## Texte source
┄┄┄┄┄┄

Les persécutions devinrent plus violentes encore après Taïko Sama et Iyeyas. Elles ne purent lasser le zèle et la foi des chrétiens ; mais elles parvinrent à les exterminer. C’est en 1638, sous le règne du shogoun Iyemitz, que périrent les derniers représentants de l’Église catholique japonaise. Quarante mille infortunés[1], réfugiés à Shimabara, y furent égorgés par les troupes du shogoun avec l’aide des canons hollandais : le christianisme parut à jamais étouffé dans le sang, et le Japon fut rigoureusement, dès cette époque, fermé à tous les étrangers, à l’exception de ceux qui venaient de jouer, dans cet effroyable massacre, un si triste rôle. Les Hollandais sont accusés d’avoir contribué à éveiller la défiance des Shogouns contre les missionnaires et contre les catholiques. En tout cas, ils prêtèrent leur artillerie pour le carnage de Shimabara. En leur qualité de protestants, ils se donnèrent comme les adversaires du pape, du Portugal et de l’Espagne, et ils furent exceptés à ce titre de la loi de proscription portée contre tous les étrangers. Le gouvernement japonais leur permit de conserver un établissement dans le petit îlot de Décima, dont on peut faire le tour en quelques minutes ; mais il leur interdit de mettre le pied sur toute autre partie de son territoire, et lorsqu’il appelait quelques uns d’entre eux à Kioto ou à Yédo, il exigeait qu’il fissent la route dans des palanquins fermés d’où ils ne pouvaient rien voir. Cependant ils parvinrent plus d’une fois à déjouer toutes ces précautions, et l’un d’entre eux, le docteur Kœmpfer, qui fit partie de deux de ces ambassades, parvint à apprendre bien des choses, à voir une partie du pays qu’il traversait, à prendre même des dessins représentant certaines localités et certains monuments. Le livre dans lequel il raconte ce voyage a été, pendant plus d’un siècle, la source la plus pré-

  1. Nous empruntons ce chiffre à M. Bousquet (le Japon de nos jours, t. II, p. 116). Mais M. de Hubner ne parle que de 4 000 victimes jetées dans la mer du haut du Papenberg.

┄┄┄┄┄┄

## Données affichées
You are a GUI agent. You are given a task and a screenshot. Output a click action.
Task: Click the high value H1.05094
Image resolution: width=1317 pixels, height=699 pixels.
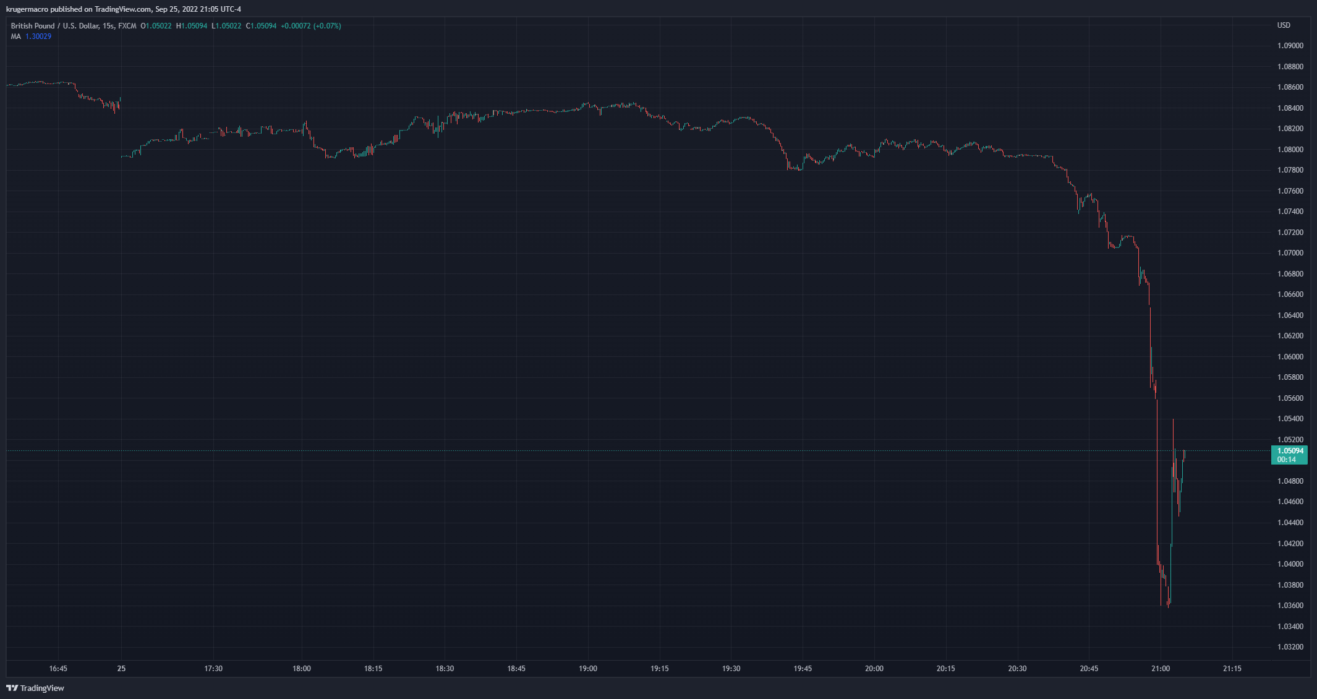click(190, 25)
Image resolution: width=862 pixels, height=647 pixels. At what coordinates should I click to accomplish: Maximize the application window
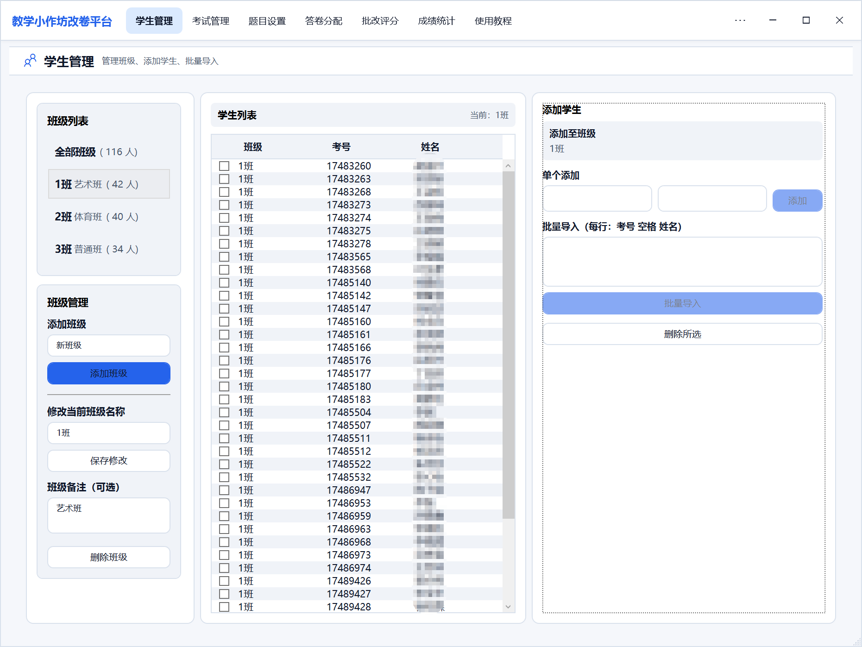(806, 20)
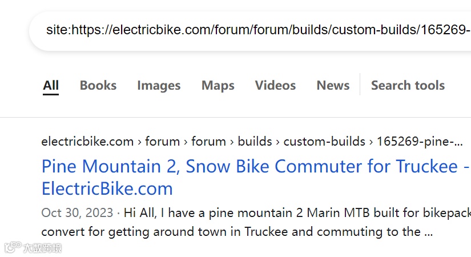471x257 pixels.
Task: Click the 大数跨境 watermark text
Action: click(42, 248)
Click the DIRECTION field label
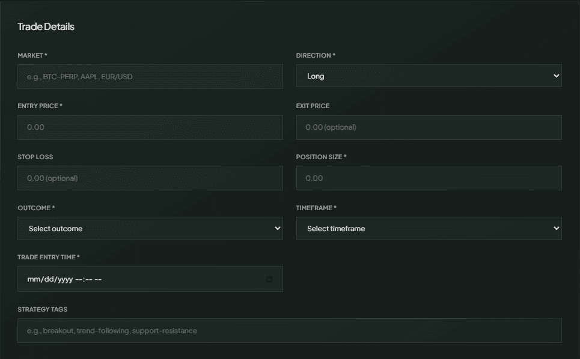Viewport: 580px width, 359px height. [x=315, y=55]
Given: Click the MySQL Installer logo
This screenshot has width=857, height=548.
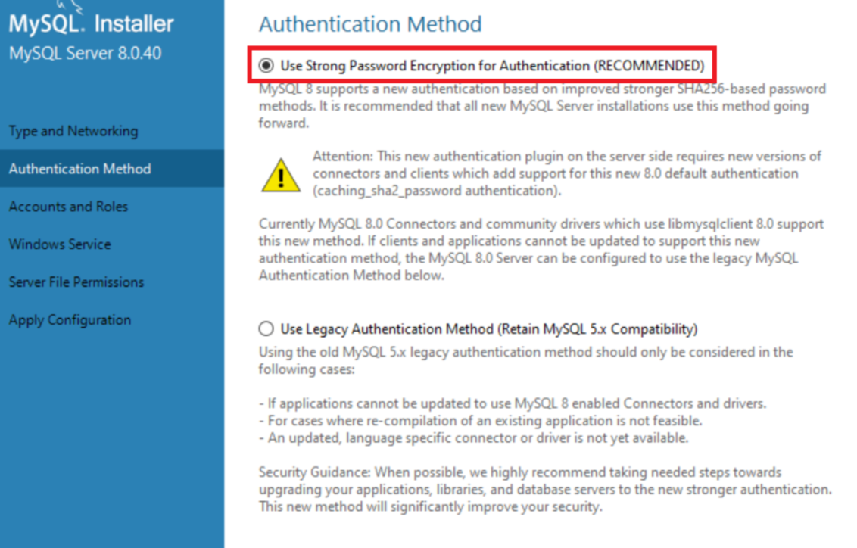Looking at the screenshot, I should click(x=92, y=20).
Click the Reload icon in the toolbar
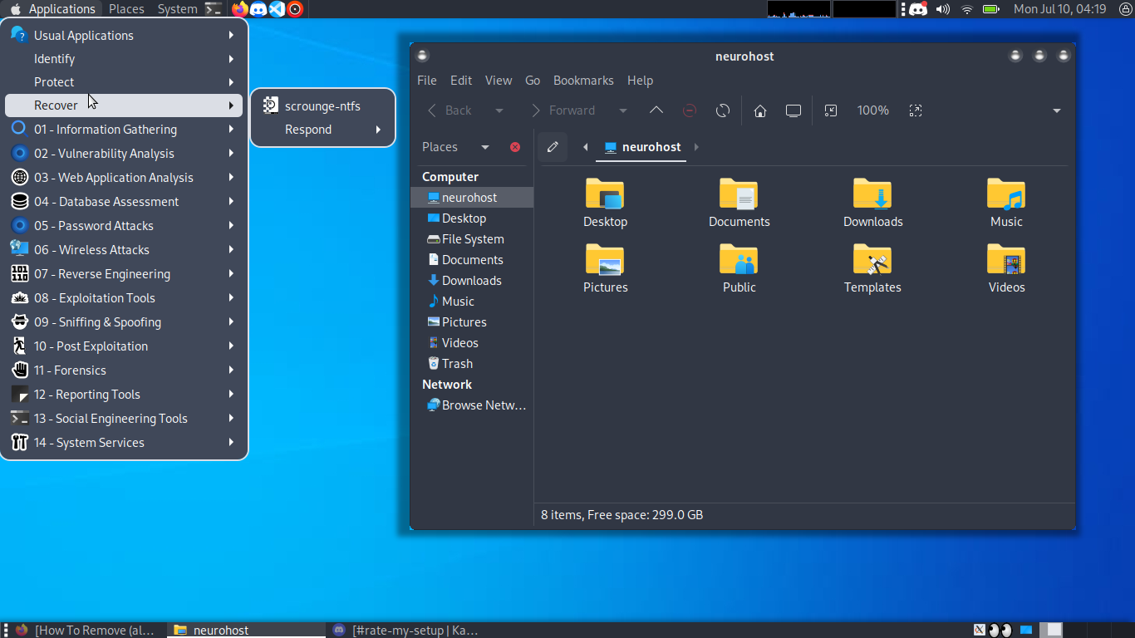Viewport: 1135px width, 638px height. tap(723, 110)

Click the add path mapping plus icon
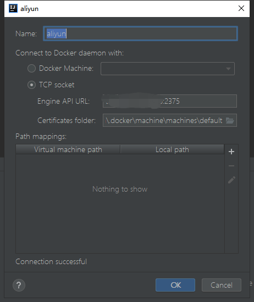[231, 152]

┄┄┄┄┄┄

## Consignes
(a) Résumez en une ou deux phrases le paragraphe du texte source qui commence par « Nous empruntons ce chiffre ». Gardez-en les faits essentiels.
(b) Relevez toutes les personnes que le texte source désigne par leur nom.

## Résultats par consigne
(a) Le chiffre de quarante mille victimes vient de M. Bousquet (le Japon de nos jours, t. II, p. 116). M. de Hubner, lui, ne parle que de 4 000 victimes jetées dans la mer du haut du Papenberg.

(b)
- Taïko Sama
- Iyeyas
- Iyemitz
- le docteur Kœmpfer
- M. Bousquet
- M. de Hubner